This post contains a review of the production The Importance of Being Earnestina from the Edinburgh Festival Fringe, 2009
First of all, I should probably explain what the Fringe is, or what it's actually a fringe of. All of my information here is courtesy of my cousin Xela, who did her dissertation on the Fringe, in all its Fringey nuance.
After World War II, Edinburgh started an arts festival. It was intended to revive culture, and probably also to bring in some cash, and Edinburgh was physically almost untouched by the war, so it made a good location. Since the festival (today, the Edinburgh International Festival) was government-sponsored, it was by-invitation-only. Some enterprising uninvited theater companies decided to capitalize on the crowds by setting up shop independently at - you guessed it- the fringe of the festival. The Fringe is now skillions of times larger than the Festival, with over one thousand shows a day. Shows range from children's shows to stand-up comedy to dance to music to improv to opera - if it can be done for an audience, you'll find it here.
This is sustainable because of the Fringe's unique management structure. There is a small board - the Fringe Society - responsible for things like the program, the main box office, and the web site, along with other advertising. They do not select or subsidize any shows. The middlemen are the venue managers (of which my cousin was one), who book everything from university theaters to church basements to giant purple inflatable cows (more pictures here). Theater companies then contract with the venue managers to use the space. A portion of the box office goes back up to the Fringe Society, and although a show does not have to be affiliated with the main Fringe, they nearly always choose to be. With over 1000 shows a day, you have trouble being found if you ARE in the Fringe program and web site. Heaven help you if you're not.
Although there are no numbers (available, anyway) I suspect that lots of shows here lose money. Many are actually free. The Fringe has some cachet in theater circles as a place to be discovered, so many people are here hoping a promoter will pick them up for a tour (especially stand-up comics). There's also, I think, the fact that without the need to be prescreened, anybody can put on a show, picking up some resume cred and some experience. And then of course people do it because being on stage is their passion.
Justin and I saw our first Fringe show yesterday, a student production of Oscar Wilde's The Importance of Being Earnest, gender-flipped to be Earnestina instead (all the male roles were female, and all the female roles were male).
One of the hallmarks of the Fringe is that you never know if you're going to wander into a cheesy little student production, a phenomenally gifted student production, a terrific professional production, or even a junky professional production. This was clearly a bit on the cheesy side (although other people gave it very good reviews) but that's all part of the whole Fringe experience. In any case, it gave Justin and me a lot of great conversation topics for what could have been adjusted to improve the play and the reverse-gender conceit.

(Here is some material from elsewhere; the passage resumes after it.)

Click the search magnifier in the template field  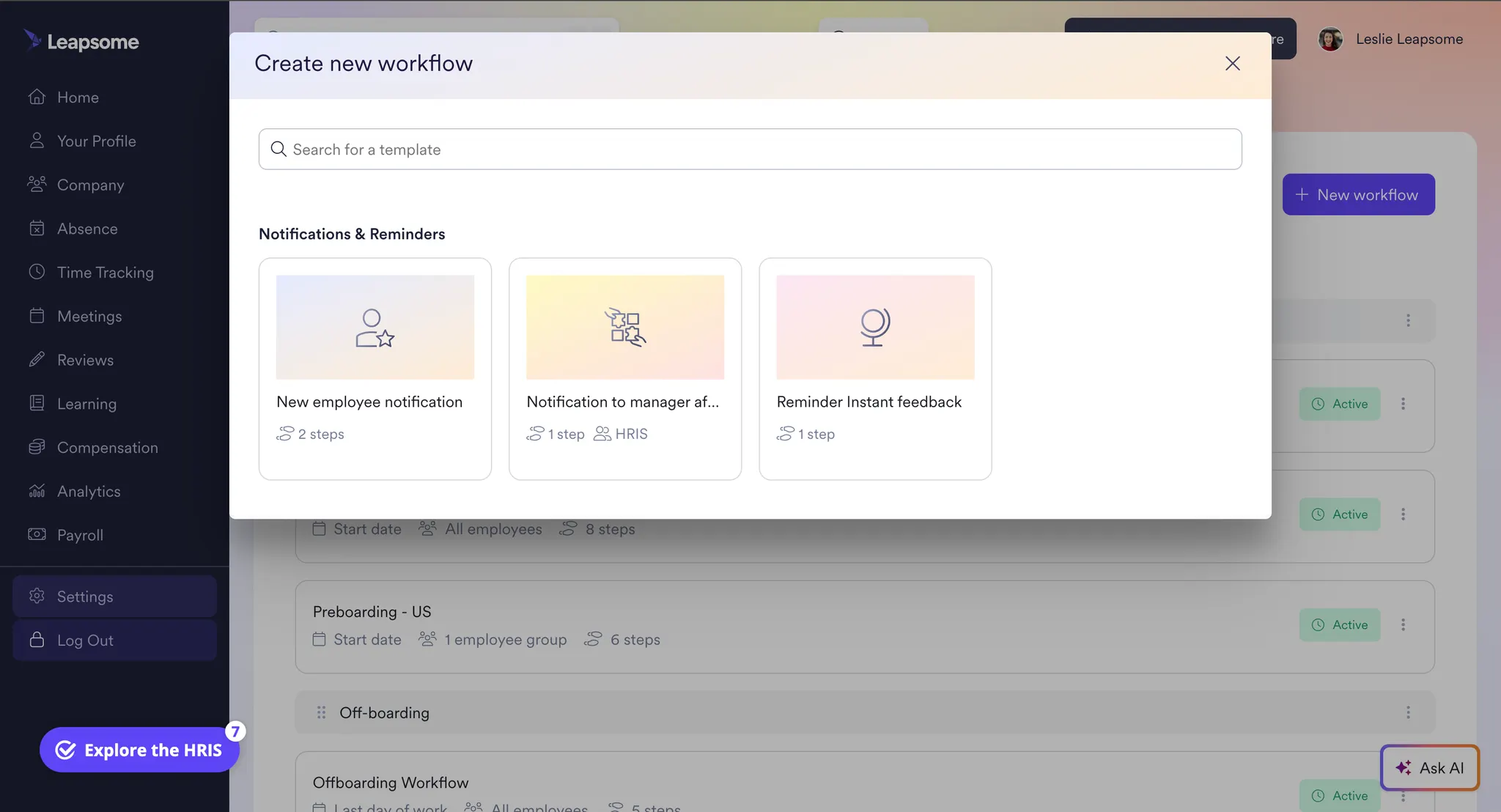[278, 149]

Here are some random thoughts on the play. If you don't know it, by the way, I recommend the film version (with Colin Firth, Judi Dench, et. al). It's very well done.

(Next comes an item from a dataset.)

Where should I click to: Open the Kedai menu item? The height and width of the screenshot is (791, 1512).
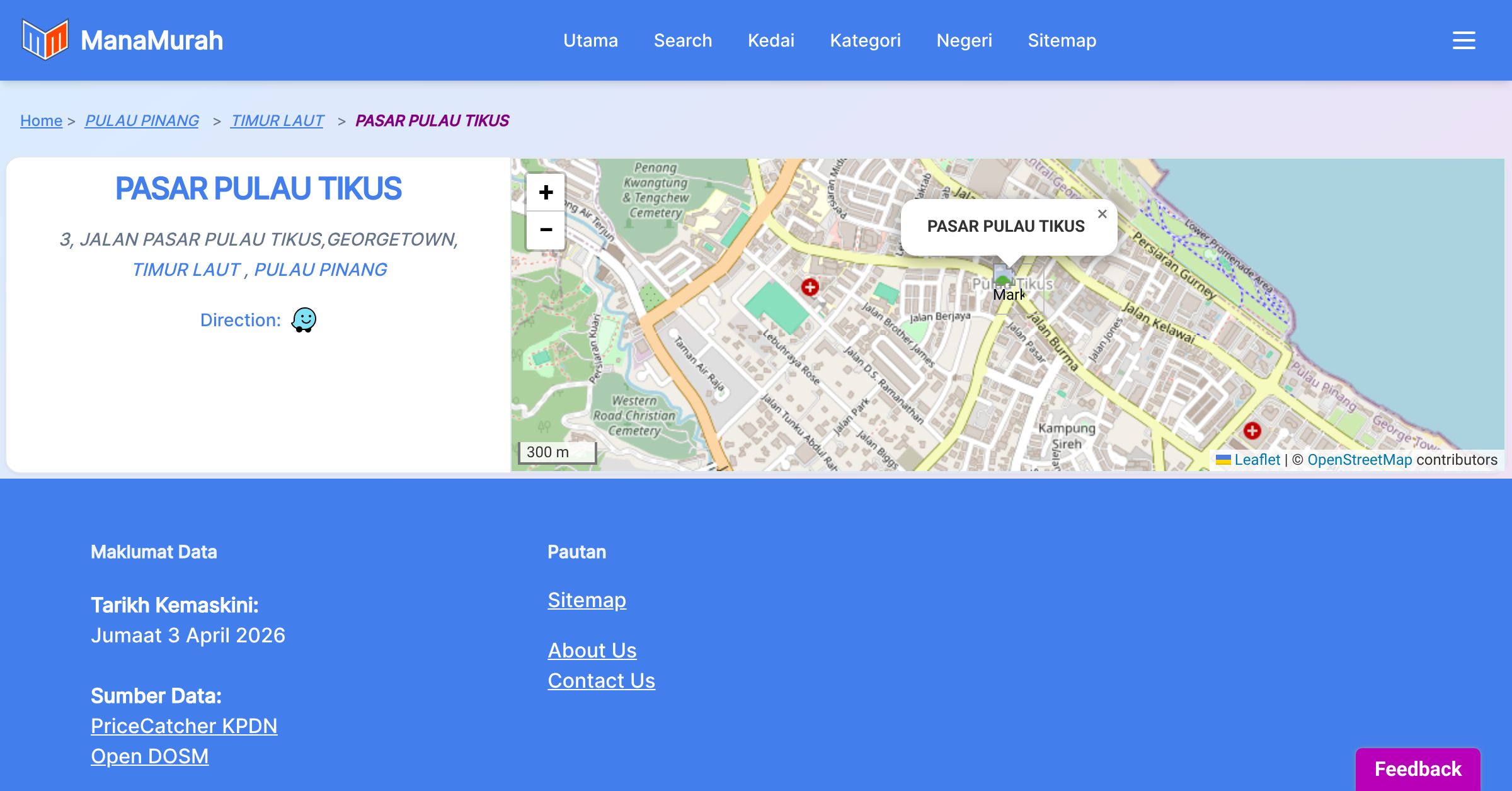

1. Lady Bracknell becomes Lord Bracknell
This actor was the weakest link in the show. He rushed his lines and sometimes ran over the tail end of the other castmates. But beyond that, he never really used the gender flip to do anything interesting with the character. Lady Bracknell is a famously masculine character, a battleaxe, and it really didn't add much to have her played by a man. Justin and I decided if we redid it, we would have enjoyed seeing a blustery, crusty, harrumphing old man interpretation. Think the elephant from Disney's The Jungle Book: "A handbag! Hrumph humph humph!"
Whenever you do a British show with U.S. actors, the question is always whether or not to put on an accent. At multiple moments in the show, I found myself thinking, "So they are doing accents," and then realizing whoops, they're just actually British. Most of them, anyway - two of the cast, seemed to have other regional accents, or maybe just speech impediments (one sounded Caribbean, one actually sounded French), and were at times very difficult to understand.
We loved the church basement where we saw this show, but it was even better because yesterday was stunningly beautiful, clear and warm, and we got in a hike up Calston Hill before the show. I know some people have asked for pictures, but until we get internet, that's going to be dicey. We took a lot of great ones and I'll endeavor to get them up.
All right! Must get lunch before trying for student tickets to a Chinese production of A Midsummer Night's Dream! As we have no IDs yet, wish us luck.